• **Records to use**
####
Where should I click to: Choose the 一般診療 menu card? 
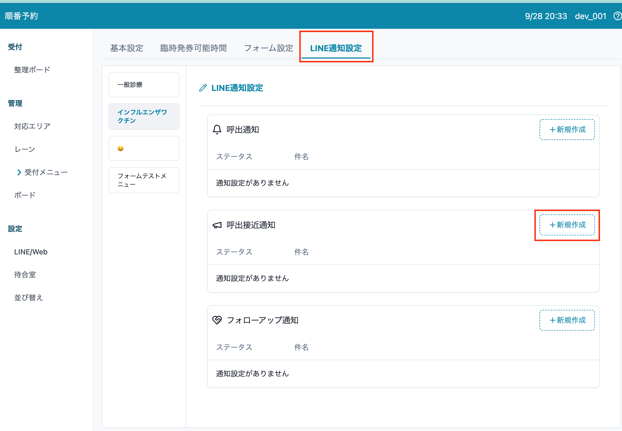144,85
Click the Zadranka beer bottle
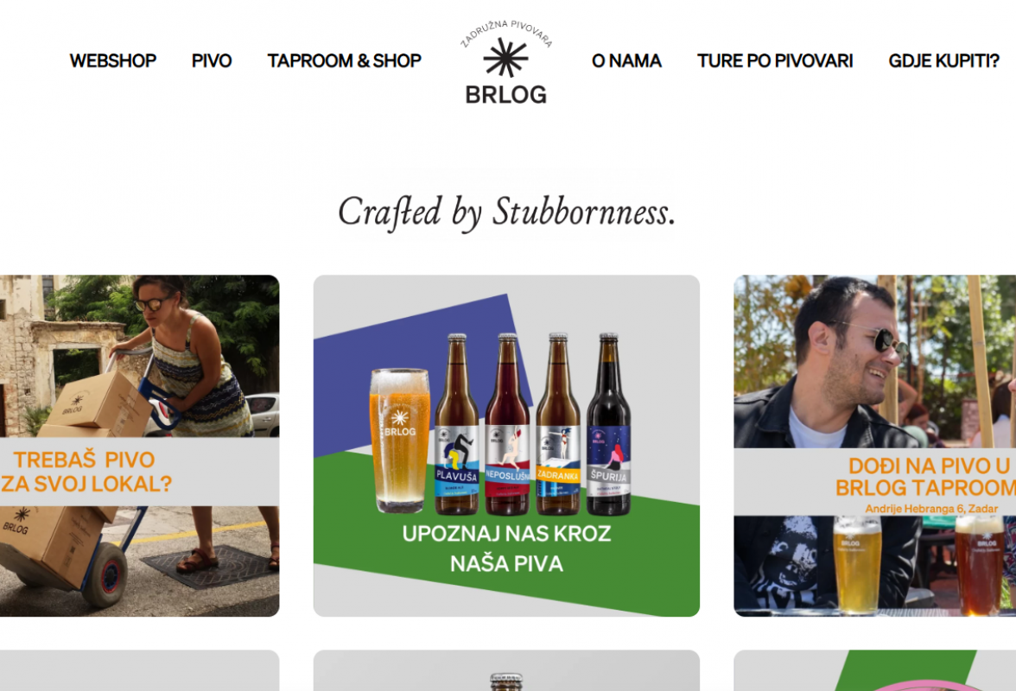 point(557,424)
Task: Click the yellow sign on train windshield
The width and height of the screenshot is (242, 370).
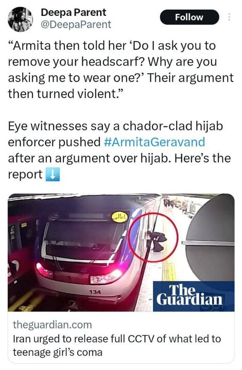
####
• **Work to be completed**
Copy out every line of the records above word for word, leaving out the pictures.

• **Worked solution**
Where should I click to: Choose the 一般診療 menu card? 
144,85
Click the Zadranka beer bottle
 point(557,424)
Task: Click the yellow sign on train windshield
The width and height of the screenshot is (242, 370).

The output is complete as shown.